Tasks to carry out:
A. According to the biography of William S. Reid, in what year did he found the First Church of Lynchburg?
B. Return word for word the part of the William S. Reid biography starting at "Personal details" and ending at "College in 1807.".
C. Resume the William S. Reid biography, picking up after its last sentence.

Extract to read:
:::

President of Hampden–Sydney College
- Preceded by: Archibald Alexander
- Succeeded by: Moses Hoge

Personal details
- Born: April 21, 1778 West Nottingham, PA
- Died: June 21, 1853 (aged 75) Lynchburg, Virginia
- Spouse: Clementina Frances Venable
- Alma mater: B.A. Princeton University M.A. Hampden–Sydney
- Profession: Theologian

= William S. Reid =

William Shields Reid (April 21, 1778 – June 21, 1853) was a vice president and the Acting President of Hampden–Sydney College in 1807.

==Biography==
Reid was born in West Nottingham Township, Pennsylvania to Adam Reid and Martha Shields. He graduated from the College of New Jersey (now Princeton University) in 1802 and went on to teach at Georgetown University from 1802 to 1804. Studying under future Hampden–Sydney College president Dr. Moses Hoge, Reid was licensed and ordained about 1808. He was vice president and president of Hampden-Sydney from 1806 to 1807 while living in Lynchburg, Virginia. Reid founded and organized the First Church of Lynchburg in 1815 and died in Lynchburg in 1853.

:::

Given data:
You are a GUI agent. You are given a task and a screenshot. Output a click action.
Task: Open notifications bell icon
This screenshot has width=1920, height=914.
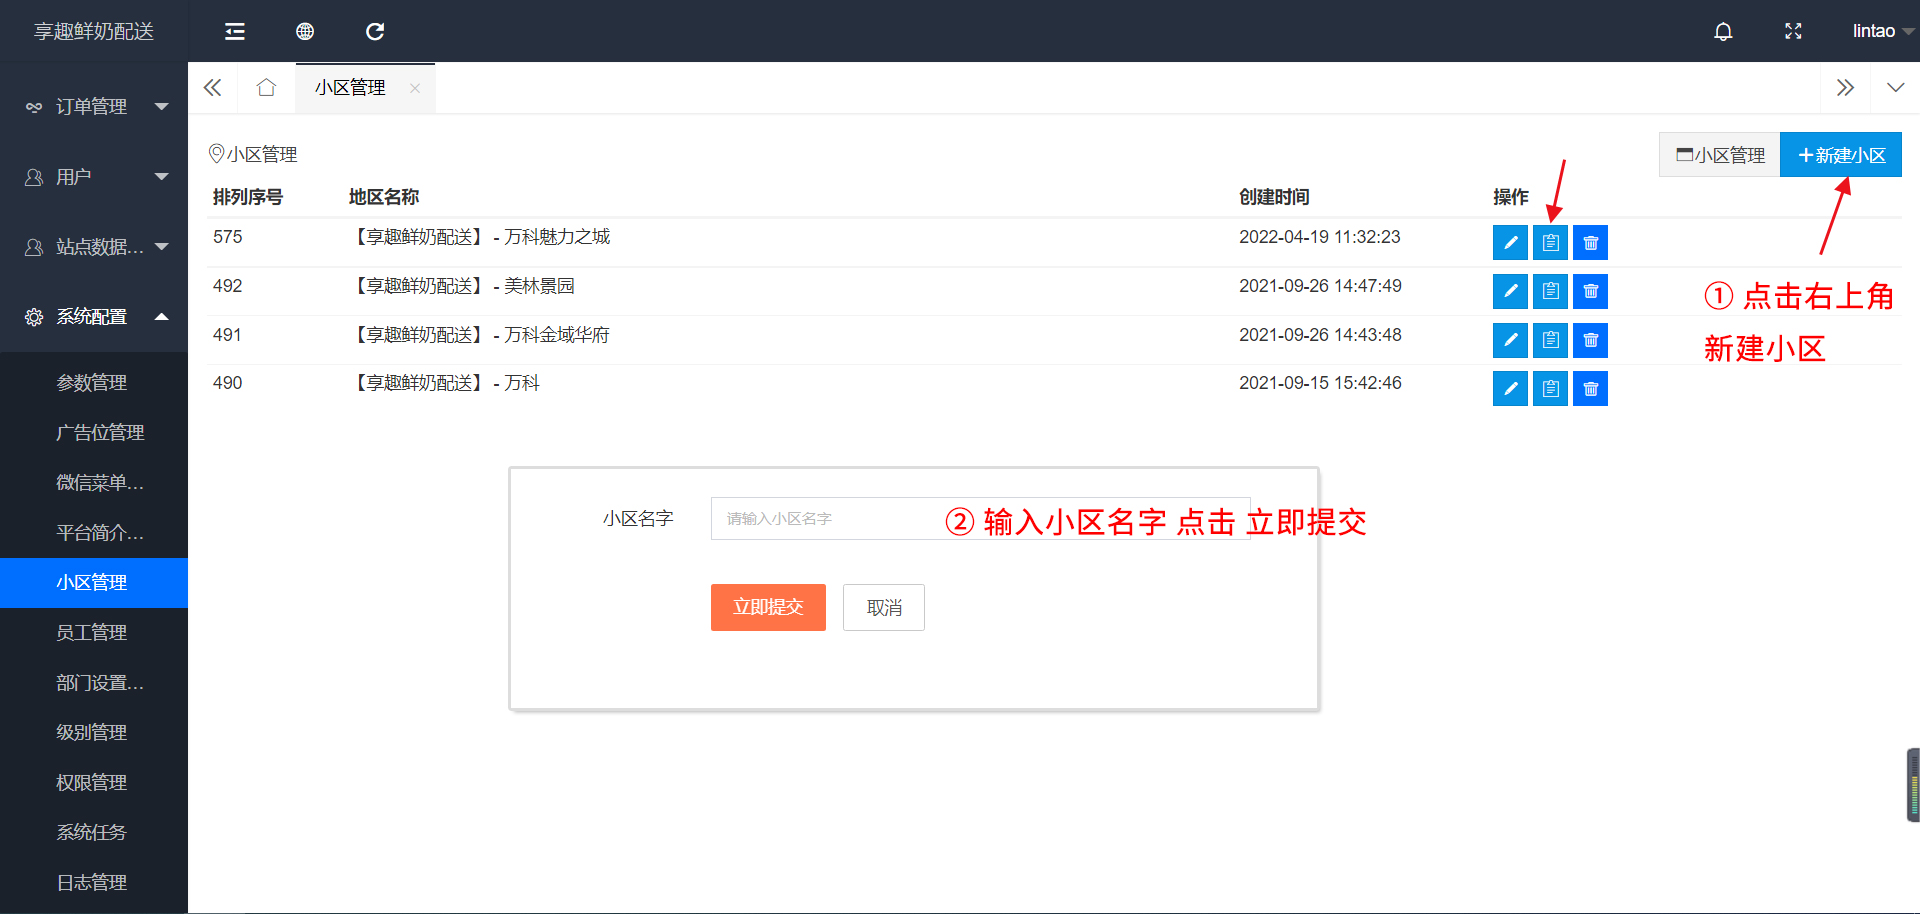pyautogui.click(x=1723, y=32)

:::

Answers for the tasks:
A. 1815

B.
Personal details
- Born: April 21, 1778 West Nottingham, PA
- Died: June 21, 1853 (aged 75) Lynchburg, Virginia
- Spouse: Clementina Frances Venable
- Alma mater: B.A. Princeton University M.A. Hampden–Sydney
- Profession: Theologian

= William S. Reid =

William Shields Reid (April 21, 1778 – June 21, 1853) was a vice president and the Acting President of Hampden–Sydney College in 1807.

C.
==Personal life==
William Reid married Clementina Frances Venable (June 6, 1782 – August 11, 1841) in 1807. A member of one of the First Families of Virginia, Venable was the daughter Samuel Woodson Venable and Mary Scott Carrington, and the granddaughter of Nathaniel Venable (member, House of Burgesses, the Virginia House of Delegates, and a State Senator). Clementina's father, Samuel, and uncle, Abraham Bedford Venable studied at Hampden–Sydney College and at Princeton College, and Abraham served in the U. S. House of Representatives and as a State Senator. Clementina's other two uncles, Richard N. Venable and William Lewis Venable, studied at Hampden-Sydney and Princeton respectively. Her family is the namesake of Venable Hall at Hampden–Sydney. William and Clementina Reid had a total of thirteen children.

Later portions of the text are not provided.